Here’s where the story begins, and “A” comes in…On Thanksgiving night, the lung I had a surgical biopsy on suffered complications again, I ended up back in the hospital. Unbeknownst to me, my dad emailed “A,” to tell her how I was doing, and asked her to pray for me. When the day was over, and the crisis blew over, “A” had sent my dad an email assuring him that she had prayed to St. Jude, and he had always taken care of her when things were hopeless. “Don’t worry, he takes care of everything,” she wrote back in a single line, no flowery comforts, just a single assurance.

St. Jude is the patron saint of lost causes, the saint for the hopeless and the despaired. He is also known to intervene when things are most dire. St. Jude, tradition has it, suffered martyrdom. Now, while my situation was by no means dire, nor hopeless, the lesson came in the form of a sincere and deeply held faithful prayer from a woman who knows me.

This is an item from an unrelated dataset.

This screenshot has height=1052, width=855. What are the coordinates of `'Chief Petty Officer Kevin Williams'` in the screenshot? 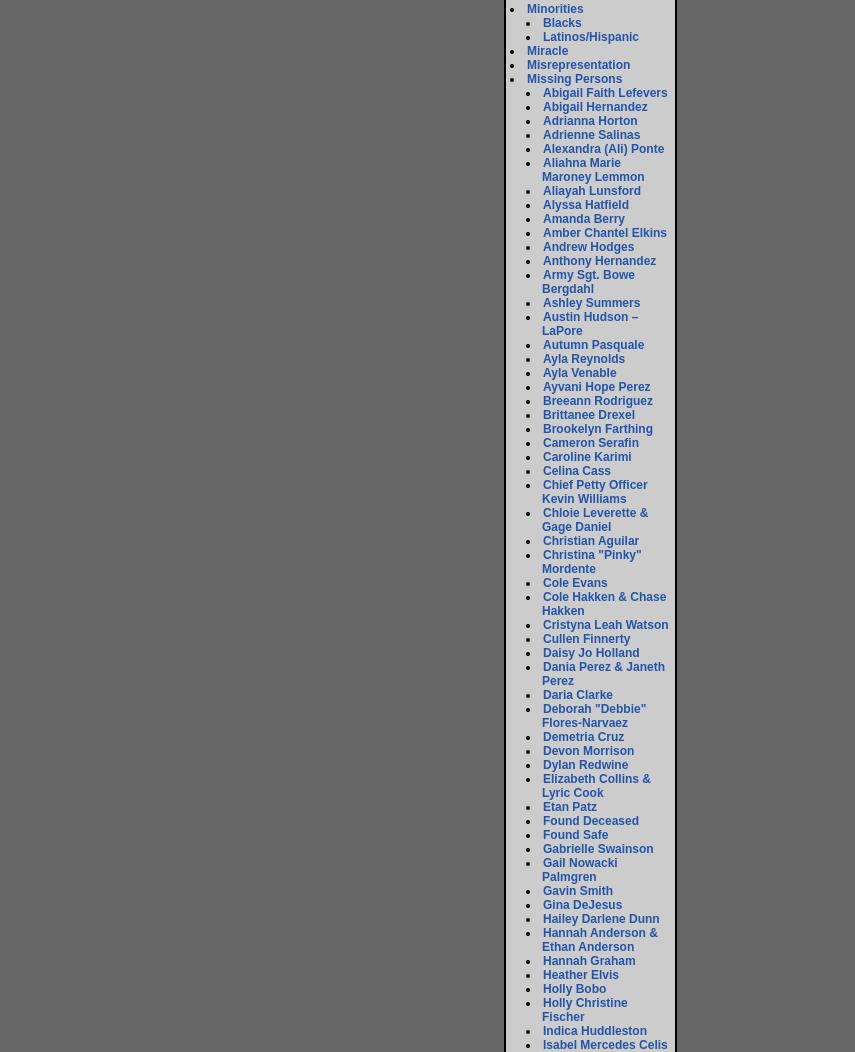 It's located at (594, 491).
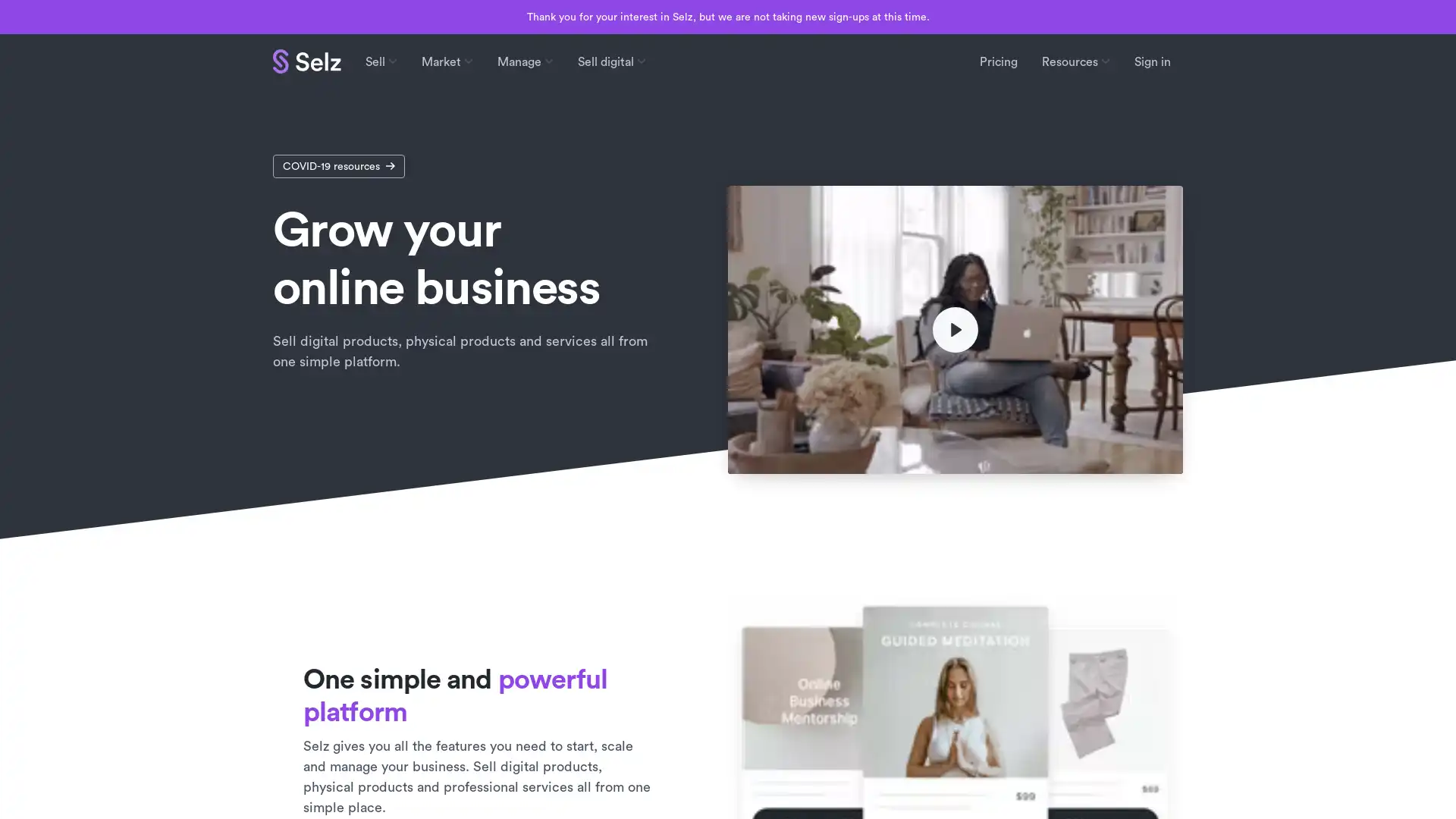 This screenshot has height=819, width=1456. Describe the element at coordinates (1075, 61) in the screenshot. I see `Resources` at that location.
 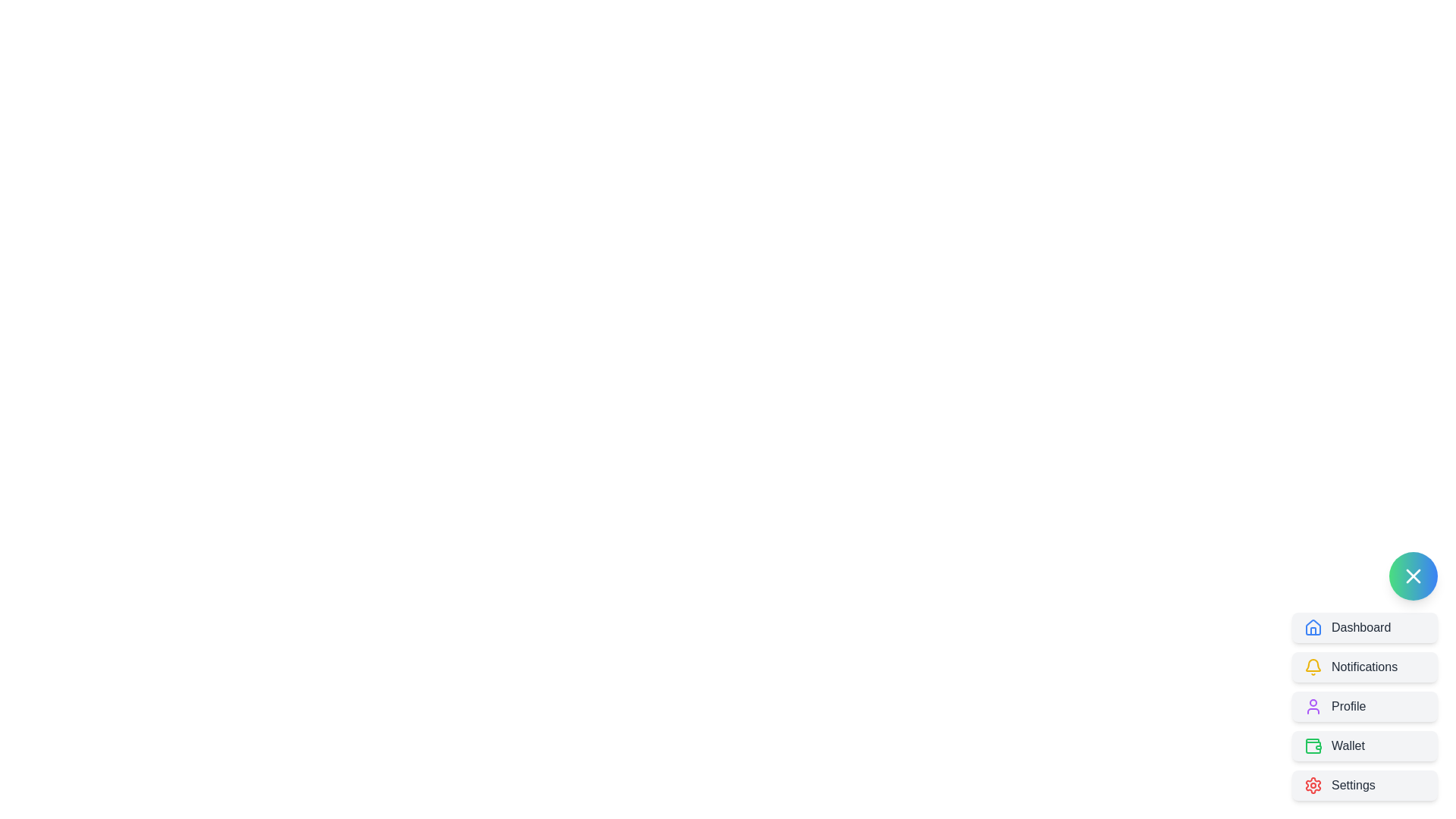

This gesture was a lesson in prayer for this chaplain, and caused me to step back and ponder the intentionality of my own prayer life, having struggled with the question that is frequently asked of someone going through a significant life event – “How can I pray for you?” Having shied away from this question a few months ago, not having the language, nor the breath to answer, I now do, thanks to the courage, humility and faith of a woman who prayed without ceasing a Novena, not from my tradition but from her own.

To pray is to participate in collective wholeness, collective solidarity – it is to enact the communion of saints, to lift another member of the broken body up one step closer toward wholeness, if even for a moment. What matters not as much is the language used – if it is perfect, theological in nature, holier than thou or recited in perfect form, but rather that a prayer is lifted, that God’s name is spoken, and the person’s intentions mentioned from the heart. For as Christian Scriptures say, “Where two or three are gathered in my name, there I am with them.” Granted, this scripture can be taken to include social justice causes, worship, ministry with the sick and the occasional rush hour prayer, but regardless, God is in the midst of each lifted intention, each hand held outstretched in humble sincerity.

So where is St. Jude in all of this? I am by no means a lost cause, but rather one in progress, and that is exactly what the St. Jude novena is all about for me. A prayer of journeying, of moving from one lily pad to another, to another, to another with God. As a life of faith is a journey of change, of being both lost and found. Of being the one sheep out to pasture and the 99 who have been found by the shepherd, to borrow from the parable of the Lost sheep (Matthew 18, Luke 15). In my lostness, I have been deeply found. In my sojourning, I have found newness in my faith through the prayers of friends and family; not through the language of my own faith, but rather through language that feels at times both utterly foreign and perfectly at home to me – a Reformed Christian educated by the Presbyterians, and finally influenced by Puerto Rican Sikh, Buddhist American Baptist and Unitarian Universalist CPE Supervisors.

And so, I begin my St. Jude Journey – a lesson in prayer, to find my lily pad journey with God. From one ending, to a new beginning.